• _REQUIREMENT_: Given the records below, pull every line with the word "pixels" into the answer.

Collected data
--

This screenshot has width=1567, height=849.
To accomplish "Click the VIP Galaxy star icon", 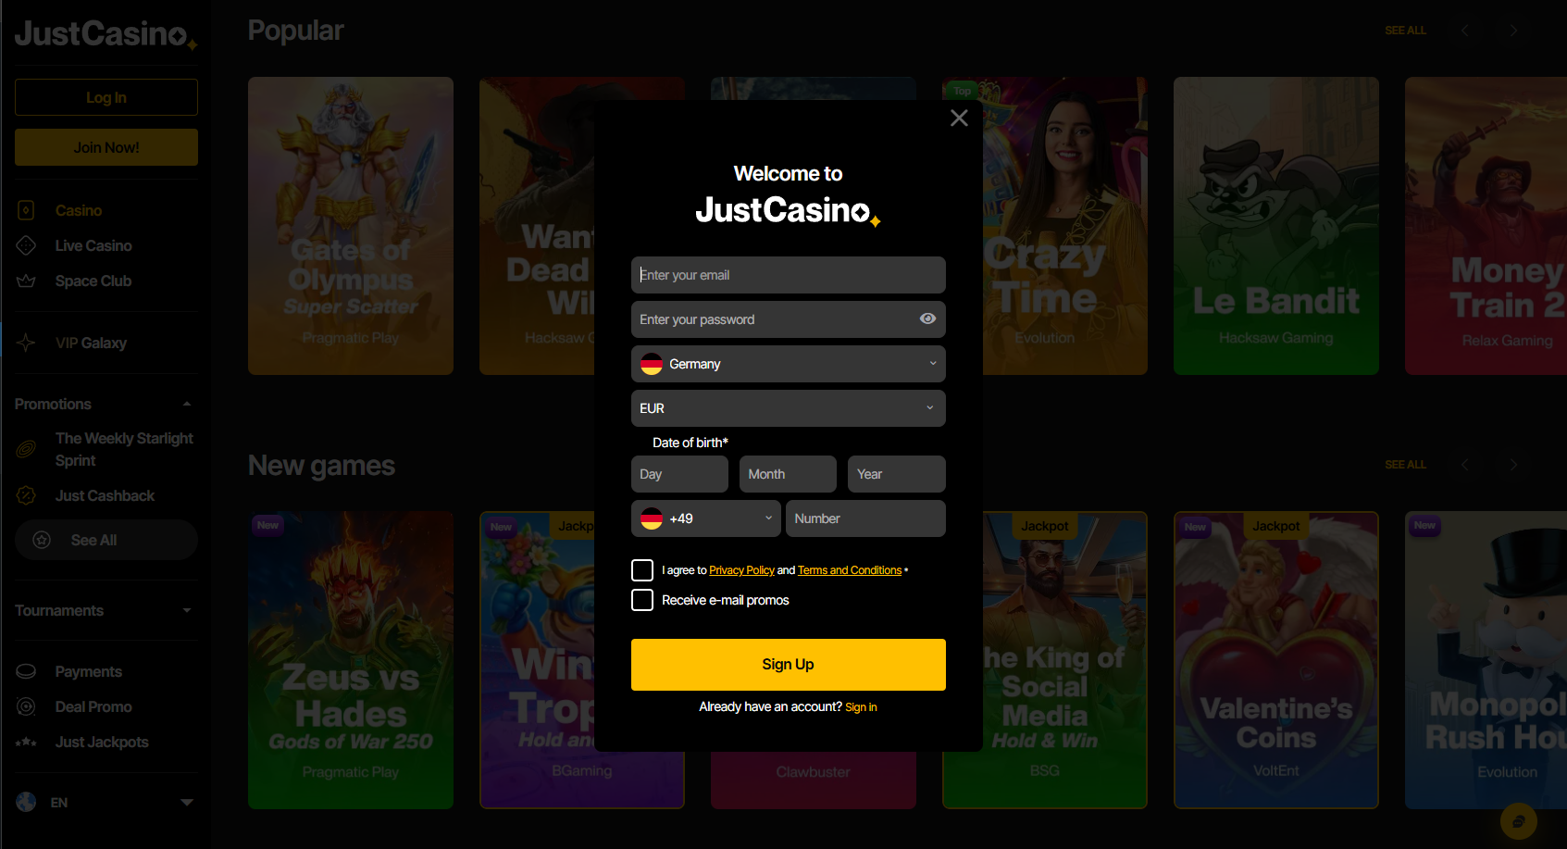I will click(x=26, y=343).
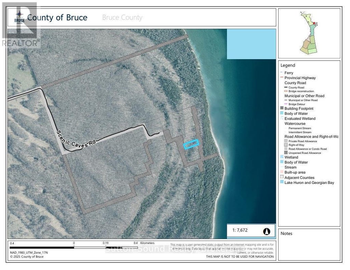Screen dimensions: 350x270
Task: Click the Right-of-Way legend symbol
Action: point(286,145)
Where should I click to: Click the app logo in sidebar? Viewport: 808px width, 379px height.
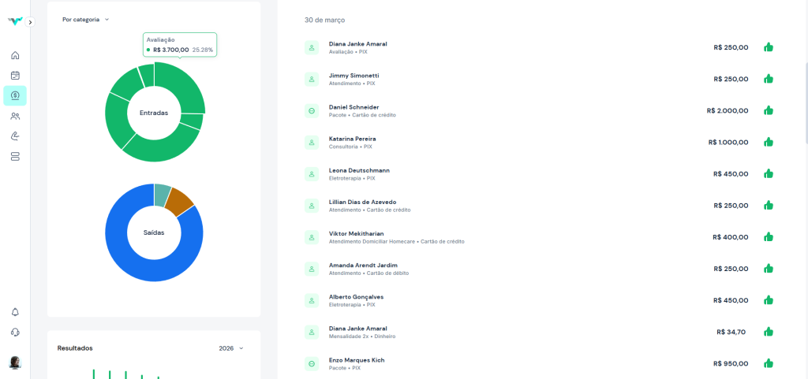[13, 21]
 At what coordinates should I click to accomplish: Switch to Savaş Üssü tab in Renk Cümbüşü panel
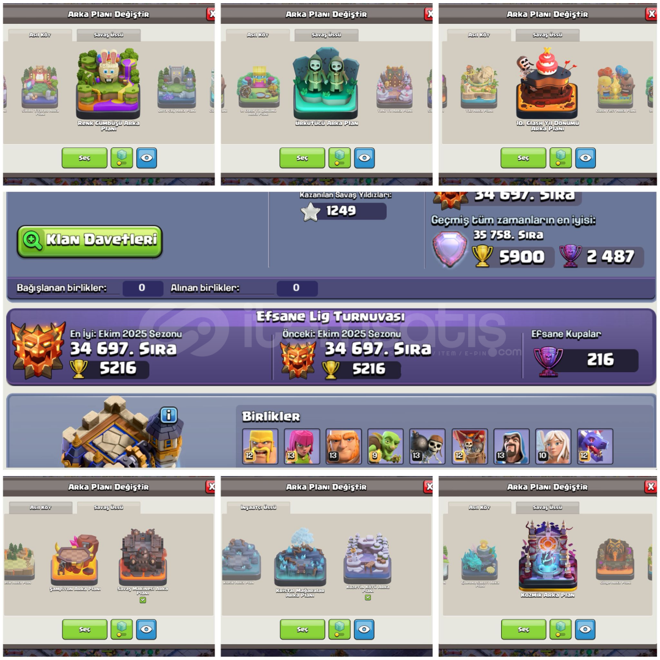tap(109, 35)
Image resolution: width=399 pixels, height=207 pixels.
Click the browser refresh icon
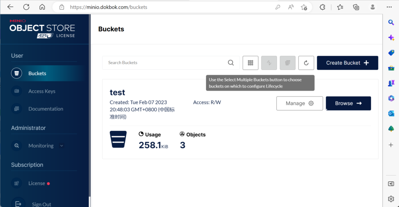pyautogui.click(x=26, y=7)
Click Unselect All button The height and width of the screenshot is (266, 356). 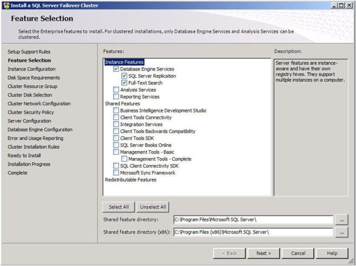click(x=153, y=207)
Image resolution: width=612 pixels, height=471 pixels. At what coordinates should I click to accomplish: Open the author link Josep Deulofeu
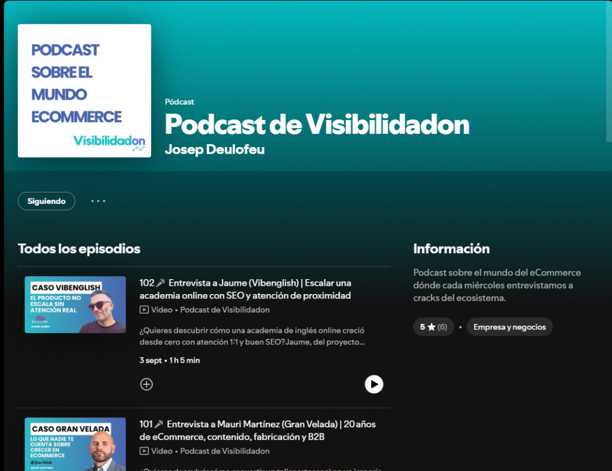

--

• _ANSWER BOX_:
Image resolution: width=399 pixels, height=207 pixels.
Image resolution: width=612 pixels, height=471 pixels. At what coordinates should I click to accomplish: Open the author link Josep Deulofeu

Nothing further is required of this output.